Und von Heiligen kann man besser singen als erzählen. Entsprechend lässt Besson seinen Hauskomponisten Eric Serra ständig die orchestralen Turbolader einsetzten. Bei jedem, auch noch so bescheidenen, Sieg jubilierenden die Geigen während bei allen traurigen Szenen die Celli dunkel klagen. Solch eine auffällig manipulative Filmmusik setzt ein Regisseur nur ein, wenn er glaubt, es nötig zu haben.

Dabei erzählt er grundsolide, und man kann vieles über die politische Geschichte Burmas lernen. Am märchenhaft idyllischen Anfang des Films sieht man San Suu Kyi als kleines Mädchen auf dem Schoß ihres Vaters, des Generals Aung San, der sich liebevoll von seiner „Prinzessin“ verabschiedet. Während der folgenden Kabinettssitzung wird er von jenen Putschisten erschossen, die Birma danach in eine Militärdiktatur verwandelten. 1988 kehrt San Suu Kyi, die mit ihrem britischen Mann und zwei Söhnen in Oxford lebt, nach Birma zurück, um dort ihre todkranke Mutter zu pflegen. Als Tochter eines Helden des Landes wird sie schnell zur immens populären Figur der Demokratiebewegung und unter Hausarrest gesetzt. Sechs Jahre lang durfte sie ihr Elternhaus nicht verlassen und obwohl Besson detailgetreu nachgebaut hat, wie das Haus abgesperrt und von den Militärs belagert wurde, gelingt es ihm nicht einmal ansatzweise, deutlich zu machen, welche inneren Verwundungen diese radikale Einengung des Lebenshorizonts mit sich bringen muss. Statt die Klaustrophobie und Isolation spürbar zu machen, springt der Besson ständig zwischen den Handlungssträngen in Birma und England hin und her, wo Suu Kyis Ehemann Michael Aris und ihre Kinder sich darum bemühen, politischen Druck auf das Regime zu erzeugen.

So wird ihr (zumindest im Film) auf seine Initiative hin 1991 der Friedensnobelpreis verliehen, und Besson inszeniert darum herum eine rührende, aber eben nicht tiefer gehende Sequenz, in der Suu Kyi sich bemüht, die von einem ihrer Söhne gehaltene Dankesrede im Radio zu hören.
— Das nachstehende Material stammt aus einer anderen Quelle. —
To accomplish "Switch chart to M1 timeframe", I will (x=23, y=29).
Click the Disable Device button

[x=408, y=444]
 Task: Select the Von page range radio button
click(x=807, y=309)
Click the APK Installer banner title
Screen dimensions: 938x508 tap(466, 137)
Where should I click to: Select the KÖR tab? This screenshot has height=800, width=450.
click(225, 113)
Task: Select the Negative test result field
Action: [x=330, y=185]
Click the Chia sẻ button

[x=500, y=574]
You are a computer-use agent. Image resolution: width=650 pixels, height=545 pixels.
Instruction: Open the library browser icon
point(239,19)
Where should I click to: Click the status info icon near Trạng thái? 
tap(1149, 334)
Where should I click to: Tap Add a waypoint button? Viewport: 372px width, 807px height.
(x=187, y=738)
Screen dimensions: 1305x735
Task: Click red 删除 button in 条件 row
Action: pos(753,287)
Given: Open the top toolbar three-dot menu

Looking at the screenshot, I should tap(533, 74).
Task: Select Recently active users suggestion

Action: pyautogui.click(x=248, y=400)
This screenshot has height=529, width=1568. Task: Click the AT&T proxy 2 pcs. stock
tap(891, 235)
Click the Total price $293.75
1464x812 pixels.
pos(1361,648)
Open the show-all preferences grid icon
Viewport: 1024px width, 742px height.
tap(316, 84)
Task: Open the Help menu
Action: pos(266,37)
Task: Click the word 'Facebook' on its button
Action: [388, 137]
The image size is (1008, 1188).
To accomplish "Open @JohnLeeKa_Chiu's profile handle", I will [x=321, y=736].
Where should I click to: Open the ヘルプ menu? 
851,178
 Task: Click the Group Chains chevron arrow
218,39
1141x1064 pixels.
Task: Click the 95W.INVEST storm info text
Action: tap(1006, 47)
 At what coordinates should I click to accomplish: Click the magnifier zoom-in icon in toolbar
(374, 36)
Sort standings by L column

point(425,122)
Ähnlich mechanisch wirkt die Dramaturgie des letzten Aktes, in dem vor allem erzählt wird, dass Michael 1999 tödlich an Krebs erkrankt und daran gehindert wird, noch ein letztes Mal seine Frau zu besuchen. Da müssen dann wieder die Cellos wimmern, denn das Drama wirkt auch hier eher blutleer.

Und dies obwohl Besson mit Michelle Yeoh eine Darstellerin gefunden hat, die nicht nur Aung Sa Suu Kyi verblüffend ähnlich sieht, sondern sie auch mit einer sanften Souveränität spielt, die zumindest der charismatischen Wirkung dieser friedlichen Rebellin gerecht wird.